15.1.1 Universal hitting sets

One of the first directions explored to lower the density emerged from universal hitting sets (Orenstein et al., 2016, 2017). A universal hitting set, or UHS, is simply a set U of k‑mers such that every window of w k‑mers contains at least one element from U. From a DBG perspective (see Chapter 2 for some reminders), designing a UHS is equivalent to selecting a subset of nodes such that every path of length w is guaranteed to contain at least one of them.

Unlike minimizers, UHS are context-free in the sense that a selected k‑mer does not depend on its surrounding context. We can however derive a minimizer scheme compatible with a UHS U by using an order that ranks all k‑mers in U before all others. Since every window contains an element from U and the order favors these, we know that every selected minimizer would belong to U. The density of such a scheme is upper-bounded by |U| / \sigma^k (Marçais et al., 2018), thus designing a smaller UHS directly translates to a lower density. Unfortunately, Orenstein et al. (2016) proved that finding a minimum UHS is NP-hard by reducing it from the Hitting Set problem (Karp, 2009), so we have to rely on heuristics to find small UHS instead.

15.1.2 Decycling sets

A popular heuristic to approximate a good UHS is to start from a minimum decycling set (MDS). The idea behind a decycling set is that, instead of covering every path of length w, we cover every cycle of the DBG. Luckily, building a minimum decycling set is much easier than a minimum UHS: Mykkeltveit (1972) constructed it by embedding each k‑mer x into the complex plane as z = \sum_{i=0}^{k-1} x_i \cdot \omega_k^i where \omega_k is a primitive k-th root of unity. We then select the k‑mers whose embedding z corresponds to the first clockwise rotation with positive imaginary part, i.e. \pi - 2\pi/k \le \arg(z) < \pi.

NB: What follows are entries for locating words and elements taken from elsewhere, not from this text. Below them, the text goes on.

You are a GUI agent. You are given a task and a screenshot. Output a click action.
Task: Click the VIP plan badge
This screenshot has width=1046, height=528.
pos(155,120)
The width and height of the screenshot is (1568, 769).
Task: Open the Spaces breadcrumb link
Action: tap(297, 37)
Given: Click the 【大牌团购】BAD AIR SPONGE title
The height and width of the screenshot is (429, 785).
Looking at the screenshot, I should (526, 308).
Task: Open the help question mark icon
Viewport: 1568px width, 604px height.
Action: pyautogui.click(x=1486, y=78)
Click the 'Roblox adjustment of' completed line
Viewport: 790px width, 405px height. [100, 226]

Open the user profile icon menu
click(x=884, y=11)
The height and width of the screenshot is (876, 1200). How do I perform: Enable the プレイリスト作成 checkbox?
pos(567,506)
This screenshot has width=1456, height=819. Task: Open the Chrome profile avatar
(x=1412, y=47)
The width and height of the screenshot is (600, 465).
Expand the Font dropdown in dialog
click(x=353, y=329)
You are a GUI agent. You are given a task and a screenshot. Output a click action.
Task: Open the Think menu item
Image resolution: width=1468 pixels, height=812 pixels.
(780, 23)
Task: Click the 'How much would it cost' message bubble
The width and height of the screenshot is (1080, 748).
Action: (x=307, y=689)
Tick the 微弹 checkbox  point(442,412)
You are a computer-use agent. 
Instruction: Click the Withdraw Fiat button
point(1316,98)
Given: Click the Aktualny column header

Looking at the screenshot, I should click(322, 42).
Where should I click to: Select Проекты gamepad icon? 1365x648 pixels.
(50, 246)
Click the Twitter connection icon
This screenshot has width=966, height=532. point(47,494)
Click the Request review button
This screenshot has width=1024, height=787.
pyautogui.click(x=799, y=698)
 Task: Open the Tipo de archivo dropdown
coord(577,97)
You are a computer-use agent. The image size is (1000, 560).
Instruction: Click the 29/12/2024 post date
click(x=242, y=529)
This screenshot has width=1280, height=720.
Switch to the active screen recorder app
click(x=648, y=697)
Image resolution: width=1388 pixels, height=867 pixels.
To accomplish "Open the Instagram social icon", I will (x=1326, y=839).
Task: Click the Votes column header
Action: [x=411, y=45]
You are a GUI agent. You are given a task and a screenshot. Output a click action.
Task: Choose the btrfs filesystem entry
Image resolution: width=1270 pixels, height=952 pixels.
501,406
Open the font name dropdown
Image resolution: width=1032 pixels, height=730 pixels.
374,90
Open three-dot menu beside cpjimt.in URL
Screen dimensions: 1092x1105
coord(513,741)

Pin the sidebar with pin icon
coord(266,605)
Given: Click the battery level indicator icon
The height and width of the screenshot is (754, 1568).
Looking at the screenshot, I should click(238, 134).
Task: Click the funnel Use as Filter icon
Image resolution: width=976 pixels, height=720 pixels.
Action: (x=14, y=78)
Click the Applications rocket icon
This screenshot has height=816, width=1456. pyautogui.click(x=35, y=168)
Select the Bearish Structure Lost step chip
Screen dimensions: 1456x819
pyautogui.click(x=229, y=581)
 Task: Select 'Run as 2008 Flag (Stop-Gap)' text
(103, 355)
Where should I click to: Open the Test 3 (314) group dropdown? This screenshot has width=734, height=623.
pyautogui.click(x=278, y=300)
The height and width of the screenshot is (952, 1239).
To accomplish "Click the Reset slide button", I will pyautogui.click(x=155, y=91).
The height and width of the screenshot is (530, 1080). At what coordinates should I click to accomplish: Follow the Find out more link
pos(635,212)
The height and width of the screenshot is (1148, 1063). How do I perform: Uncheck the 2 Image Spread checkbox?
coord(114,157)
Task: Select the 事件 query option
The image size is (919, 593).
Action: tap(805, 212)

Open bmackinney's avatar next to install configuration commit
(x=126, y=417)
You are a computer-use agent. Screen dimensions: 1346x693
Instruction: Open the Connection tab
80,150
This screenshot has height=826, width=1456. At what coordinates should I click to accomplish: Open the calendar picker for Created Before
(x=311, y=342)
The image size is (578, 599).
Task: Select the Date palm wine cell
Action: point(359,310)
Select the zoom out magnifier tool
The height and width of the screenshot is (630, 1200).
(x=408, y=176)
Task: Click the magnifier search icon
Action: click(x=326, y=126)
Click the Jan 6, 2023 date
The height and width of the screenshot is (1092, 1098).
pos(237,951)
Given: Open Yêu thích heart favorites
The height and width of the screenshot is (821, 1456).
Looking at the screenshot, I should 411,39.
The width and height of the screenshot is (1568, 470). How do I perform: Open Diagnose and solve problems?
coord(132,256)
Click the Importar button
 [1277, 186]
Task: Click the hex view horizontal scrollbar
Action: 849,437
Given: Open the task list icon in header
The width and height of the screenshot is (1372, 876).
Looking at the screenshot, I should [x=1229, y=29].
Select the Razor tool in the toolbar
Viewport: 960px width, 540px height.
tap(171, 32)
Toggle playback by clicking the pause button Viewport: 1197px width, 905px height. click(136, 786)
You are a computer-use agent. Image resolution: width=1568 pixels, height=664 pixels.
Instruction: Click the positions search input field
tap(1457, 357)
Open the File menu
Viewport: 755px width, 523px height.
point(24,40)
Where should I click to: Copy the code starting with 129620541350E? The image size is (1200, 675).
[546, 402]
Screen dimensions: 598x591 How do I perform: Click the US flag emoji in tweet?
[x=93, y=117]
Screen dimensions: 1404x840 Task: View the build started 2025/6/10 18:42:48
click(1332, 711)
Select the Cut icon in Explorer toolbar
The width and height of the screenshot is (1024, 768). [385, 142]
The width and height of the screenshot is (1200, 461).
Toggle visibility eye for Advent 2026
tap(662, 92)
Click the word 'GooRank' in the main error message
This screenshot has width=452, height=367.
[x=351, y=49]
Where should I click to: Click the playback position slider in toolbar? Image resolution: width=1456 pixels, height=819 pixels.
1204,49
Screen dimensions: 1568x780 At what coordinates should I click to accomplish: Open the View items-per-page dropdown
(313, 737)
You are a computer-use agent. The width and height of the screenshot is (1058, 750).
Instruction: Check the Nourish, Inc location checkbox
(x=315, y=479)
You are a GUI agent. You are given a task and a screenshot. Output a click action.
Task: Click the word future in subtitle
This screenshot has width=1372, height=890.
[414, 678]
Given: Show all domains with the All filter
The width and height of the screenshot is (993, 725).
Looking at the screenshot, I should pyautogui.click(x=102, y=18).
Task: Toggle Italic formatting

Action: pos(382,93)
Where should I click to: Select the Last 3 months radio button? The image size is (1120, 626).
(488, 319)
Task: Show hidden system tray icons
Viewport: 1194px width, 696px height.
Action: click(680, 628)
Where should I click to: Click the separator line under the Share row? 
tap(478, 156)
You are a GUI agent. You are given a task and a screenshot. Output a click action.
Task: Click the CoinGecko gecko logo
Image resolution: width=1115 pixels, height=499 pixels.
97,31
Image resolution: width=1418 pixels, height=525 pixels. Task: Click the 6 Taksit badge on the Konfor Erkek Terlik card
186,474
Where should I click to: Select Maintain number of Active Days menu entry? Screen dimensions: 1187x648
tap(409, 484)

DOCKS (Orenstein et al., 2016, 2017) first suggested to greedily extend this MDS into a UHS for a specific window size w by repeatedly adding the k‑mer contained in the largest number of uncovered windows, until all windows are hit. However, the exponential search space limited this approach to k \le 14 in practice.

Pellow et al. (2023) proposed a simpler and more scalable approach by building a minimizer scheme directly from this MDS: within any window, prefer k‑mers in the MDS and break ties randomly. Checking MDS membership can be done by simply computing the corresponding embedding or with a precomputed lookup table, and the scheme extends to arbitrary k. Pellow et al. (2023) also introduced double decycling sets as a variant that prioritizes a symmetric MDS by selecting k‑mers with -2\pi/k \le \arg(z) < 0, and falls back to Mykkeltveit’s MDS otherwise. This approach further reduced density, especially for k < w where it significantly outperforms DOCKS and similar UHS-based constructions. A plot of the density of double decycling sets, along with other schemes, is available in Figure 15.1.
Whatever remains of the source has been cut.